La magia de los Juegos no tiene nada que ver con reunir en una sola ciudad a los mejores deportistas del mundo, hacerlos vivir a todos en una urbanización artificial en la que comen, beben, entrenan, se divierten y follan durante dos semanas. Ni siquiera en organizar un evento en el que se desarrollan simultáneamente más de treinta deportes en los que los vencedores pueden presumir de ser campeones del mundo en lo suyo.
Lo realmente insólito de las citas olímpicas es que, durante esos dieciséis días de competición, los espectadores de todos los países, les guste o no el deporte, animan a los suyos en busca de objetivos que a ellos ni les van ni les vienen. Eso lo que me ocurre a mí, que soy un buen aficionado al deporte, a pesar de que mi menú televisivo en esa cuestión se limite al fútbol, el baloncesto, el balonmano y, en menor medida, el tenis, la natación, el atletismo y el waterpolo.
Sin embargo, al llegar la cita olímpica mis preferencia deportivas se amplían de manera incomprensible. Soy capaz de ver combates de taekwondo sin saber cómo puntúan los contendientes ni conocer por qué solo utilizan las piernas como bailarinas; de tragarme combates de judo pidiendo ippones o waza-aris a favor de nuestros atletas sin tener ni la más mínima idea de cómo se ejecutan dichas técnicas; de fiarme de las puntuaciones en tiro olímpico o tiro con arco sin ver bien la diana, siempre que favorezcan a los nuestros; o de sufrir con los partidos de hockey sobre hierba reclamando inútilmente penaltis-córner cada vez que la pelota ronda por el área del equipo que se enfrenta a España.
Son dos semanas en las que paso olímpicamente, en los dos sentidos del término. El primero, el literal, porque no me interesan otras retransmisiones deportivas, ni siquiera los insulsos partidos de pretemporada que juega el Valencia con la mitad de futbolistas en sus alineaciones del Mestalla, y que solo volveré a ver si alguna vez me conecto a alguna web para ver al filial disputando el ascenso en su ignominioso camino por la quinta categoría del fútbol nacional.
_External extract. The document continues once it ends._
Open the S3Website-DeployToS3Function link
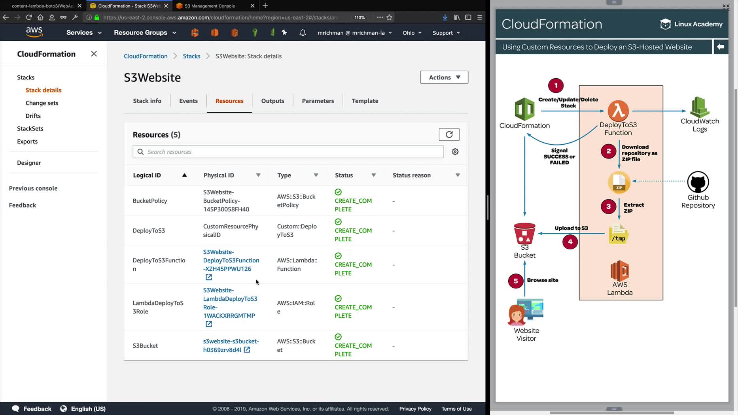738x415 pixels. coord(231,260)
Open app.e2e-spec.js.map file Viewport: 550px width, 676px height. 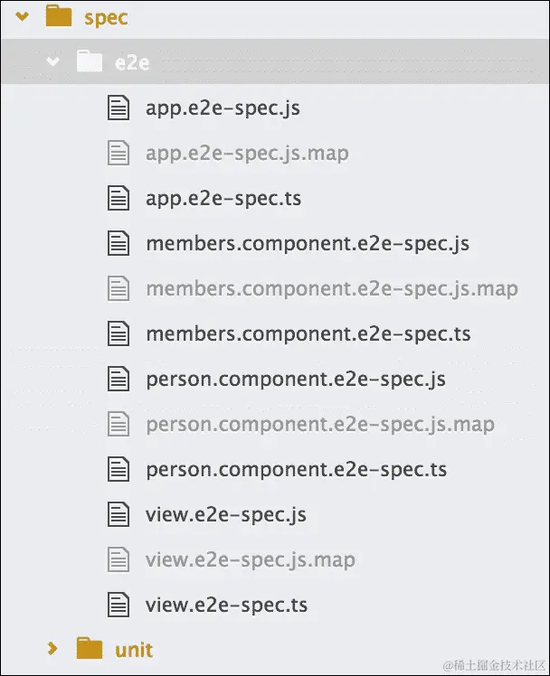click(247, 154)
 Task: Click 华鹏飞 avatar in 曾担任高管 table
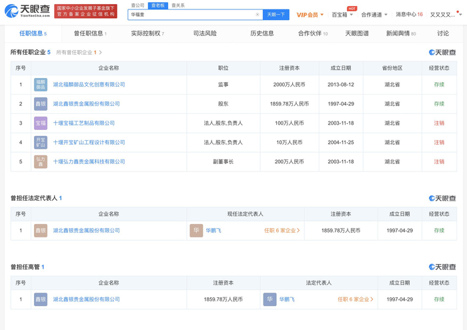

El segundo, el figurado, porque paso las horas delante de la tele, solo ocupado por lo que sucede en Tokio, ya sea en directo o en diferido, sepa o no el resultado de lo que ha ocurrido y, en ocasiones, con la misma emoción con la que viviría una eliminatoria decisiva de copa de mi equipo favorito el resto del cuatrienio.
También, como le pasa a todo el mundo, rindo tributo a esos héroes anónimos que nos dan medallas sin que sepa que existen porque nunca ha oido hablar de ellos. Sé que, pasados los Juegos, esos deportistas que ahora engordan el medallero nacional en disciplinas como la bicicleta de montaña o el piragüismo en aguas bravas caerán en el olvido, o mejor dicho, quedarán postergados a un rincón oculto de mi memoria hasta que los vuelva a rescatar, dentro de cuatro años -tres en esta ocasión- si vuelven a participar en los próximos Juegos Olímpicos y, sobre todo, si vuelven a subir al podio de los campeones. Mientras tanto, entre una cita olímpica y otra, volveré a mis deportes de cabecera y a honrar a los sospechosos habituales de hacerme disfrutar. Pero ahora, prefiero pasar olímpicamente esta canícula.